# Goal of the exercise:
Your answer must hold only the lines below from the line containing "Collapse the sidebar" through the line containing "You are a computer-use", each reproduced exactly.

[Extracted information]

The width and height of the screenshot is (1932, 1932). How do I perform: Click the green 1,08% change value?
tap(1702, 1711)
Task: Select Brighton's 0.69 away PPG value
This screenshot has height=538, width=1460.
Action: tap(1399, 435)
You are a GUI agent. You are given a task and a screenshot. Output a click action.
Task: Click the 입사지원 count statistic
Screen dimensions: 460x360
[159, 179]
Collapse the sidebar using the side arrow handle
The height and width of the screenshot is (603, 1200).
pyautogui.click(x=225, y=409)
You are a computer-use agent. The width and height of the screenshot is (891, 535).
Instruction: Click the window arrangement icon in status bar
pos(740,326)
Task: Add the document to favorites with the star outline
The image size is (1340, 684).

[/Extracted information]

# Task solution:
Collapse the sidebar using the side arrow handle
The height and width of the screenshot is (603, 1200).
pyautogui.click(x=225, y=409)
You are a computer-use agent. The width and height of the screenshot is (891, 535).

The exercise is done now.